Problem statement:
Transcribe each entry shown below with no difference from the original.

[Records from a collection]

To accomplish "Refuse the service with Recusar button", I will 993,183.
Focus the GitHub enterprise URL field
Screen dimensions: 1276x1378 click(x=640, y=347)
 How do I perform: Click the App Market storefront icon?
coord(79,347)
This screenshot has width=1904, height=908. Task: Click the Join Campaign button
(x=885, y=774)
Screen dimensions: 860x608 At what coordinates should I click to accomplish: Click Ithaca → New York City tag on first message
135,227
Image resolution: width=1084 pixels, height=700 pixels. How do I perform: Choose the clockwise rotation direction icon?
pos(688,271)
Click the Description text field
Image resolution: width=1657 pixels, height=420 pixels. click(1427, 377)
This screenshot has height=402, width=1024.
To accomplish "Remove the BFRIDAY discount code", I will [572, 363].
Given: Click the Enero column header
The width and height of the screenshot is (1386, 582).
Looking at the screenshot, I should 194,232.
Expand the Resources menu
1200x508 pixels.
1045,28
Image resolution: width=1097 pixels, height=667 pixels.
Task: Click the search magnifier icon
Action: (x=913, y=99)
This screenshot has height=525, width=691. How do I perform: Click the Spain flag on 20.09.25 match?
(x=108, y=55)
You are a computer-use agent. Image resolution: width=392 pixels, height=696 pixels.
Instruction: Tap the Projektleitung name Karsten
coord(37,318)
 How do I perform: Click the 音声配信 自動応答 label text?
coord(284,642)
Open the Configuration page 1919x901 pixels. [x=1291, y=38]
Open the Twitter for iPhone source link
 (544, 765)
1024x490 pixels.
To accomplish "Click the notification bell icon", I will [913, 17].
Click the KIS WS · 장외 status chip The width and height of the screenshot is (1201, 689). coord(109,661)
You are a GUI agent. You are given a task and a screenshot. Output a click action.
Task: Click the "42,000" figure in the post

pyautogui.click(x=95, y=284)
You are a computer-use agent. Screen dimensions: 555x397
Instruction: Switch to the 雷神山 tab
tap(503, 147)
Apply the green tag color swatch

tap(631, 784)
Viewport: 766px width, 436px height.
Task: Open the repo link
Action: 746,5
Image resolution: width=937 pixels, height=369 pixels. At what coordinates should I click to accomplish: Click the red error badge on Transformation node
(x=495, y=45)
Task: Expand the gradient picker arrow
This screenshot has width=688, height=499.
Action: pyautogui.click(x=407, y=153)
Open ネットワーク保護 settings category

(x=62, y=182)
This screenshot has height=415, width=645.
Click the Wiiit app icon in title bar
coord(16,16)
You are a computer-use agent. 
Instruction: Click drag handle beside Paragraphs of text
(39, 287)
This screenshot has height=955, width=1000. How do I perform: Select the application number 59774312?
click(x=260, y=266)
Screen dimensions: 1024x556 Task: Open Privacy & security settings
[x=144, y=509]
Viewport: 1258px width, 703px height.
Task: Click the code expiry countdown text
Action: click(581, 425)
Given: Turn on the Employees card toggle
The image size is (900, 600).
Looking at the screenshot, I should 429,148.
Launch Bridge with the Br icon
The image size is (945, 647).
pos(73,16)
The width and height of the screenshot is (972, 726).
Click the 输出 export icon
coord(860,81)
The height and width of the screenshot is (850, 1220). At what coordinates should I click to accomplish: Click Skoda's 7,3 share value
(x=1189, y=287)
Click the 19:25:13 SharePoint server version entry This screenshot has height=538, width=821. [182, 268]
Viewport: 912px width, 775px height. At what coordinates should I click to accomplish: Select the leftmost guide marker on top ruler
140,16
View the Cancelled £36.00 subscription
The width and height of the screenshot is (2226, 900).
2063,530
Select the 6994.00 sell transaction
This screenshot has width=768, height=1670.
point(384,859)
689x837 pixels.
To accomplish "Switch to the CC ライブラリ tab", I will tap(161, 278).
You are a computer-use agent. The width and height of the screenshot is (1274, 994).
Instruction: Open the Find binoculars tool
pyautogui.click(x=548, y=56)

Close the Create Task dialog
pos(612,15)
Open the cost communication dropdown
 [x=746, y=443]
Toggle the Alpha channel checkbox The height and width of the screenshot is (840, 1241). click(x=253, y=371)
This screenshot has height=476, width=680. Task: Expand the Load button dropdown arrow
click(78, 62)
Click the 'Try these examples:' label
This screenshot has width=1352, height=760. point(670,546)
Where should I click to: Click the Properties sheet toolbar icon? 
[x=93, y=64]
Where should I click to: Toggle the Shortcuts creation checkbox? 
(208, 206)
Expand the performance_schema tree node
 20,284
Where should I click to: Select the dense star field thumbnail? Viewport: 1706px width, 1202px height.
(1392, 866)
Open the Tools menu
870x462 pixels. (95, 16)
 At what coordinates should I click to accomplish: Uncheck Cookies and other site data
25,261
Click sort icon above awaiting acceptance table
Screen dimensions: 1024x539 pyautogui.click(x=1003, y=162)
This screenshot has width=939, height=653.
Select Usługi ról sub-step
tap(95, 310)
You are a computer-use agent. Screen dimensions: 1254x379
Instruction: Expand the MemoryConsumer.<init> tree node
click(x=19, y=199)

Answer box:
To accomplish "Refuse the service with Recusar button", I will 993,183.
Focus the GitHub enterprise URL field
Screen dimensions: 1276x1378 click(x=640, y=347)
 How do I perform: Click the App Market storefront icon?
coord(79,347)
This screenshot has width=1904, height=908. Task: Click the Join Campaign button
(x=885, y=774)
Screen dimensions: 860x608 At what coordinates should I click to accomplish: Click Ithaca → New York City tag on first message
135,227
Image resolution: width=1084 pixels, height=700 pixels. How do I perform: Choose the clockwise rotation direction icon?
pos(688,271)
Click the Description text field
Image resolution: width=1657 pixels, height=420 pixels. click(1427, 377)
This screenshot has height=402, width=1024.
To accomplish "Remove the BFRIDAY discount code", I will [572, 363].
Given: Click the Enero column header
The width and height of the screenshot is (1386, 582).
Looking at the screenshot, I should 194,232.
Expand the Resources menu
1200x508 pixels.
1045,28
Image resolution: width=1097 pixels, height=667 pixels.
Task: Click the search magnifier icon
Action: (x=913, y=99)
This screenshot has height=525, width=691. How do I perform: Click the Spain flag on 20.09.25 match?
(x=108, y=55)
You are a computer-use agent. Image resolution: width=392 pixels, height=696 pixels.
Instruction: Tap the Projektleitung name Karsten
coord(37,318)
 How do I perform: Click the 音声配信 自動応答 label text?
coord(284,642)
Open the Configuration page 1919x901 pixels. [x=1291, y=38]
Open the Twitter for iPhone source link
 (544, 765)
1024x490 pixels.
To accomplish "Click the notification bell icon", I will [913, 17].
Click the KIS WS · 장외 status chip The width and height of the screenshot is (1201, 689). coord(109,661)
You are a GUI agent. You are given a task and a screenshot. Output a click action.
Task: Click the "42,000" figure in the post

pyautogui.click(x=95, y=284)
You are a computer-use agent. Screen dimensions: 555x397
Instruction: Switch to the 雷神山 tab
tap(503, 147)
Apply the green tag color swatch

tap(631, 784)
Viewport: 766px width, 436px height.
Task: Open the repo link
Action: 746,5
Image resolution: width=937 pixels, height=369 pixels. At what coordinates should I click to accomplish: Click the red error badge on Transformation node
(x=495, y=45)
Task: Expand the gradient picker arrow
This screenshot has width=688, height=499.
Action: pyautogui.click(x=407, y=153)
Open ネットワーク保護 settings category

(x=62, y=182)
This screenshot has height=415, width=645.
Click the Wiiit app icon in title bar
coord(16,16)
You are a computer-use agent. 
Instruction: Click drag handle beside Paragraphs of text
(39, 287)
This screenshot has height=955, width=1000. How do I perform: Select the application number 59774312?
click(x=260, y=266)
Screen dimensions: 1024x556 Task: Open Privacy & security settings
[x=144, y=509]
Viewport: 1258px width, 703px height.
Task: Click the code expiry countdown text
Action: click(581, 425)
Given: Turn on the Employees card toggle
The image size is (900, 600).
Looking at the screenshot, I should 429,148.
Launch Bridge with the Br icon
The image size is (945, 647).
pos(73,16)
The width and height of the screenshot is (972, 726).
Click the 输出 export icon
coord(860,81)
The height and width of the screenshot is (850, 1220). At what coordinates should I click to accomplish: Click Skoda's 7,3 share value
(x=1189, y=287)
Click the 19:25:13 SharePoint server version entry This screenshot has height=538, width=821. [182, 268]
Viewport: 912px width, 775px height. At what coordinates should I click to accomplish: Select the leftmost guide marker on top ruler
140,16
View the Cancelled £36.00 subscription
The width and height of the screenshot is (2226, 900).
2063,530
Select the 6994.00 sell transaction
This screenshot has width=768, height=1670.
point(384,859)
689x837 pixels.
To accomplish "Switch to the CC ライブラリ tab", I will tap(161, 278).
You are a computer-use agent. The width and height of the screenshot is (1274, 994).
Instruction: Open the Find binoculars tool
pyautogui.click(x=548, y=56)

Close the Create Task dialog
pos(612,15)
Open the cost communication dropdown
 [x=746, y=443]
Toggle the Alpha channel checkbox The height and width of the screenshot is (840, 1241). click(x=253, y=371)
This screenshot has height=476, width=680. Task: Expand the Load button dropdown arrow
click(78, 62)
Click the 'Try these examples:' label
This screenshot has width=1352, height=760. point(670,546)
Where should I click to: Click the Properties sheet toolbar icon? 
[x=93, y=64]
Where should I click to: Toggle the Shortcuts creation checkbox? 
(208, 206)
Expand the performance_schema tree node
 20,284
Where should I click to: Select the dense star field thumbnail? Viewport: 1706px width, 1202px height.
(1392, 866)
Open the Tools menu
870x462 pixels. (95, 16)
 At what coordinates should I click to accomplish: Uncheck Cookies and other site data
25,261
Click sort icon above awaiting acceptance table
Screen dimensions: 1024x539 pyautogui.click(x=1003, y=162)
This screenshot has width=939, height=653.
Select Usługi ról sub-step
tap(95, 310)
You are a computer-use agent. Screen dimensions: 1254x379
Instruction: Expand the MemoryConsumer.<init> tree node
click(x=19, y=199)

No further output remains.